* **What you have to do**: Search the material below for the word "page". Copy every line that has it.

Start of Recorded information

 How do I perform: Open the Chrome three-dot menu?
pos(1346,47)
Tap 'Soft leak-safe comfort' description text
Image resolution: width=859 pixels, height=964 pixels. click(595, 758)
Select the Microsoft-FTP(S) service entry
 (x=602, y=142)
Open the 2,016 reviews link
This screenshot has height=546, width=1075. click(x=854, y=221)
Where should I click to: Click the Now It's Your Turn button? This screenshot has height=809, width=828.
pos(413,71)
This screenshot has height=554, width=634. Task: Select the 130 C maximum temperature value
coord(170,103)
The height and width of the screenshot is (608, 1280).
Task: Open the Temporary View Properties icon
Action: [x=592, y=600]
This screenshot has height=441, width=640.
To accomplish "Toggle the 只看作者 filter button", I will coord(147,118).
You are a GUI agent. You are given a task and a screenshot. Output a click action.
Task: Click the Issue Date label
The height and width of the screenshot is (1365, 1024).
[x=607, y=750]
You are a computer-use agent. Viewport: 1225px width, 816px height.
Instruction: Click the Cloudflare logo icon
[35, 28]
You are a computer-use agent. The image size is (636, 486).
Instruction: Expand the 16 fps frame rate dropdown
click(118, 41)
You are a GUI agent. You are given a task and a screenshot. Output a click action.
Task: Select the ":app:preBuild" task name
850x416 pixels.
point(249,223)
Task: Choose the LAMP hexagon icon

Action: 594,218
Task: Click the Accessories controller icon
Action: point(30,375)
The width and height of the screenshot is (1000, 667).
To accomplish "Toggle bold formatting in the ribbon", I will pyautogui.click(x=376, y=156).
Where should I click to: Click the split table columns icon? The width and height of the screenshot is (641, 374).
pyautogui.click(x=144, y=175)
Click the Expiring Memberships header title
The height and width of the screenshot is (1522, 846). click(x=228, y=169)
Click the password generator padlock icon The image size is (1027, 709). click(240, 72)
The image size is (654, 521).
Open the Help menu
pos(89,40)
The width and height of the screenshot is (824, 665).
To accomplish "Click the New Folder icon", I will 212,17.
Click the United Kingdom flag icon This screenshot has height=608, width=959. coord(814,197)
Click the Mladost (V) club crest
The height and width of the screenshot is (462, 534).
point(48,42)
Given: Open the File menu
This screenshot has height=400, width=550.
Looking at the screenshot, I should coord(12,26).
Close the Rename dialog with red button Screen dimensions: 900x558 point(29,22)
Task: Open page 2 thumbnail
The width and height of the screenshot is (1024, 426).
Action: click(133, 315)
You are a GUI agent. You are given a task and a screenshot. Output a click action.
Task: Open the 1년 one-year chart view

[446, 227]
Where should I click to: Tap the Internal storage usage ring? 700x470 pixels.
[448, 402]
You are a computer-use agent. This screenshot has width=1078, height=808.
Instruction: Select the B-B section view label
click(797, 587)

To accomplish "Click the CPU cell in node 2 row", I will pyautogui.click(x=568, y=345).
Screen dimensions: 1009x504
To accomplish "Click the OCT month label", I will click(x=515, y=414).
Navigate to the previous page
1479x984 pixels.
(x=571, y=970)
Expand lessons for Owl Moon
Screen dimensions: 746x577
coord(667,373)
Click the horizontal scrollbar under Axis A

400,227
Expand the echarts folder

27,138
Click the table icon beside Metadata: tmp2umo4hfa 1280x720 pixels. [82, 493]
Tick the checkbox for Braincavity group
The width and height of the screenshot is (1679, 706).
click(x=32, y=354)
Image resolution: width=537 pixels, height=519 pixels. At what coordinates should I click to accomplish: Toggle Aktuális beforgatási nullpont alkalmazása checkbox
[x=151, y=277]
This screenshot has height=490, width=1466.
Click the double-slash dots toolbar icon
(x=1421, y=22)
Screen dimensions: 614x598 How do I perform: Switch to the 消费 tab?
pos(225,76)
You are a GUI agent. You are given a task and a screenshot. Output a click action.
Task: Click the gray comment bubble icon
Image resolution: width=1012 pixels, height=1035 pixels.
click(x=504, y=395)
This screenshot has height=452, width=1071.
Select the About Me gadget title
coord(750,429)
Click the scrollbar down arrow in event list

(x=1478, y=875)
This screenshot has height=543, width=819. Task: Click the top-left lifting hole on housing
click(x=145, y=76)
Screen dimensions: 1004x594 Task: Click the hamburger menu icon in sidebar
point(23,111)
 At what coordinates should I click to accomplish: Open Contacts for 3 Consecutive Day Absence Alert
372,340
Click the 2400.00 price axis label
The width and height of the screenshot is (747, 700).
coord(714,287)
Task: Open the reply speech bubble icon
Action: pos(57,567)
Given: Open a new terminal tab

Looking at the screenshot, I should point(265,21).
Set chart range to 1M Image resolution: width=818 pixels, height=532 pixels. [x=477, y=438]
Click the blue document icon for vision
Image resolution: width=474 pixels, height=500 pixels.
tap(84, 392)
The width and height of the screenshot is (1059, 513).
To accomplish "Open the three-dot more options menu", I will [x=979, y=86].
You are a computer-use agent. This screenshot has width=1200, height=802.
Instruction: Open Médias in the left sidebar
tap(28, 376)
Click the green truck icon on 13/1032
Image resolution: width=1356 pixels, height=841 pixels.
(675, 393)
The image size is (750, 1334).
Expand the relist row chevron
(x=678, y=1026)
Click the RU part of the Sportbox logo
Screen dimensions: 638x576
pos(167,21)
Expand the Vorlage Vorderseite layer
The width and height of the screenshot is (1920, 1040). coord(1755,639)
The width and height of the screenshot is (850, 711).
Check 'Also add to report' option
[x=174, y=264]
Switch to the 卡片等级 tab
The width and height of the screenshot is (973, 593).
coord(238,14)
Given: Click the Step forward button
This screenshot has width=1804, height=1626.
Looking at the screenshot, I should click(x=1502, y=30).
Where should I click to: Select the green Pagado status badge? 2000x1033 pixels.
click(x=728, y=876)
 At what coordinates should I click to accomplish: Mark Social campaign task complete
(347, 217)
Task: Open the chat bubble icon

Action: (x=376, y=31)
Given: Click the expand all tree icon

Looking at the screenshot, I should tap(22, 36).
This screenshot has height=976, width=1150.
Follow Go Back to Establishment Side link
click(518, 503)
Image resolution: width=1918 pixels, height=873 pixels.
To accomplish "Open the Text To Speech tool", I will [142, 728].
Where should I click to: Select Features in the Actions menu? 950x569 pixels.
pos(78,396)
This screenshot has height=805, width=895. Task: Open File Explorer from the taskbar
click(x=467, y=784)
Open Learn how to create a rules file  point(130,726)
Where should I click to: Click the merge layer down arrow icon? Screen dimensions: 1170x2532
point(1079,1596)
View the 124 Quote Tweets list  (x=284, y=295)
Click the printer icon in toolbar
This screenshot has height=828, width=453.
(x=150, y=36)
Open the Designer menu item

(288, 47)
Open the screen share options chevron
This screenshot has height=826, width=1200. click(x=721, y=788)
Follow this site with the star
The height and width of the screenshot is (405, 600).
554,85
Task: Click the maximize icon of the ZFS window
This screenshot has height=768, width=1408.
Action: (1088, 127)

End of Recorded information

* **Written reply**:
Task: Open page 2 thumbnail
Navigate to the previous page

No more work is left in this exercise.